Open mdsumner opened 3 months ago
loose todo list
pull from ghcr.io without the docker hub intermediary?
singularity pull --dir $MYSOFTWARE/sif_lib docker:ghcr.io/osgeo/gdal:ubuntu-small-3.9.2
A bit of a summary that I emailed, for my own reference.
Script in R/oisst_daily.R has the new bucket way with bowerbird.
bowerbird now writing directly to Acacia and we have tested that along with programmatically making buckets publicly available.
Secrets can be passed as quoted names now, so we can put host and bucket user/pass secrets in a consistent framing. bowerbird will attempt to find an env var of that name first, and then try its value.

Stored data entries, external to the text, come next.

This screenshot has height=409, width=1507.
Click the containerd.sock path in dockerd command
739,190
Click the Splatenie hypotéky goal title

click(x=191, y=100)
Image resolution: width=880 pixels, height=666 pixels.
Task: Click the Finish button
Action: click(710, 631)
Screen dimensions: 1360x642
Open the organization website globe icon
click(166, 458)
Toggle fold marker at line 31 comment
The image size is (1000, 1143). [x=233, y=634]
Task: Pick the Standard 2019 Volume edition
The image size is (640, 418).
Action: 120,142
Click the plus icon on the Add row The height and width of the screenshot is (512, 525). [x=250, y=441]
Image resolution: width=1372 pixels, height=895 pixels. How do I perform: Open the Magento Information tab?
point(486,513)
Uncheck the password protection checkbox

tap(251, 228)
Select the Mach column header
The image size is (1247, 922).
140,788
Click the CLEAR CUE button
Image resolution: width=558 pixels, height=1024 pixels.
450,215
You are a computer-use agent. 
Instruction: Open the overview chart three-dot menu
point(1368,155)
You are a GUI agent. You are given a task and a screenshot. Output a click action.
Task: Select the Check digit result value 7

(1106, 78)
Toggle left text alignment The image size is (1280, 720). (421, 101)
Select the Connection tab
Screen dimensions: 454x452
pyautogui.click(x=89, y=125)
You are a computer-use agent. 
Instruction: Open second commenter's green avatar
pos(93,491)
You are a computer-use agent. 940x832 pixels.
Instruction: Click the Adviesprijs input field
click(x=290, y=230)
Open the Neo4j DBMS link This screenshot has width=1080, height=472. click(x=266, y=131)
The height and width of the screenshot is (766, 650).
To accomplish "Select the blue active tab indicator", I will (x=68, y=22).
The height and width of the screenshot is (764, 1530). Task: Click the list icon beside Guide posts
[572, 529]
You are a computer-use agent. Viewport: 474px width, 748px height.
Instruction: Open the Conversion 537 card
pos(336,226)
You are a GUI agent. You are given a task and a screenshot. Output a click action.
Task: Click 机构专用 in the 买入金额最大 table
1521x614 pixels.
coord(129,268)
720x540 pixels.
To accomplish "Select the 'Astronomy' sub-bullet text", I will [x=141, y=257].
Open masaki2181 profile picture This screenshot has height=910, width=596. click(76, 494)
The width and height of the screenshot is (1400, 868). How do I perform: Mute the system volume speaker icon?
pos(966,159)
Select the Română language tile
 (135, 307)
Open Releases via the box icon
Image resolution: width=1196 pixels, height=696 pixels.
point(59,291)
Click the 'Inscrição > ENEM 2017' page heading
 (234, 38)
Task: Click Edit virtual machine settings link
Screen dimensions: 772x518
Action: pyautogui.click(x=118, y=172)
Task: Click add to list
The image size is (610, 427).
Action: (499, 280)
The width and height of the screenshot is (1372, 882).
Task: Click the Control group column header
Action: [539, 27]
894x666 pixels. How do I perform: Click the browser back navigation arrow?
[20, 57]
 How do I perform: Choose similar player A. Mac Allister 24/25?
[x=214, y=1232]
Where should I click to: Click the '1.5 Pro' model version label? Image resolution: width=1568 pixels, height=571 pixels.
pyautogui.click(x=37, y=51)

We’re particularly interested in the {mirai} framework for async evaluation, this works tightly with the R {targets} system (think “make for R”), and already has wrappers for slurm via the {crew.cluster} package:
I haven’t seen how to use it in anger for job scheduling yet on Pawsey, but there are examples around. If you have a chance to explore crew.cluster::crew_controller_slurm() and related functions that would be awesome, or if you can find others already using it on Pawsey that could help us a lot.
https://wlandau.github.io/crew.cluster/reference/crew_controller_slurm.html
All the deps needed are on this docker image:
module load singularity/4.1.0-slurm
singularity pull --dir $MYSOFTWARE/sif_lib docker:ghcr.io/mdsumner/gdal-builds:rocker-gdal-dev-python
For us, part of the puzzle crossing the divide from R to Python has included getting across VirtualiZarr, which is the successor to Python kerchunk, and is closely related to the NASA/Opendap system DMR++ that stores references to byte ranges and the encoding used of chunks in files like NetCDF/GRIB/HDF that themselves aren’t cloud-friendly, enabling them to be loaded as a Zarr store in xarray without any reformatiting or copying at all (indexed by a big json, or by a Parquet store which scales better). Creating kerchunk index collection descriptions for our object store will allow us to easily express what we have in R in an xarray context.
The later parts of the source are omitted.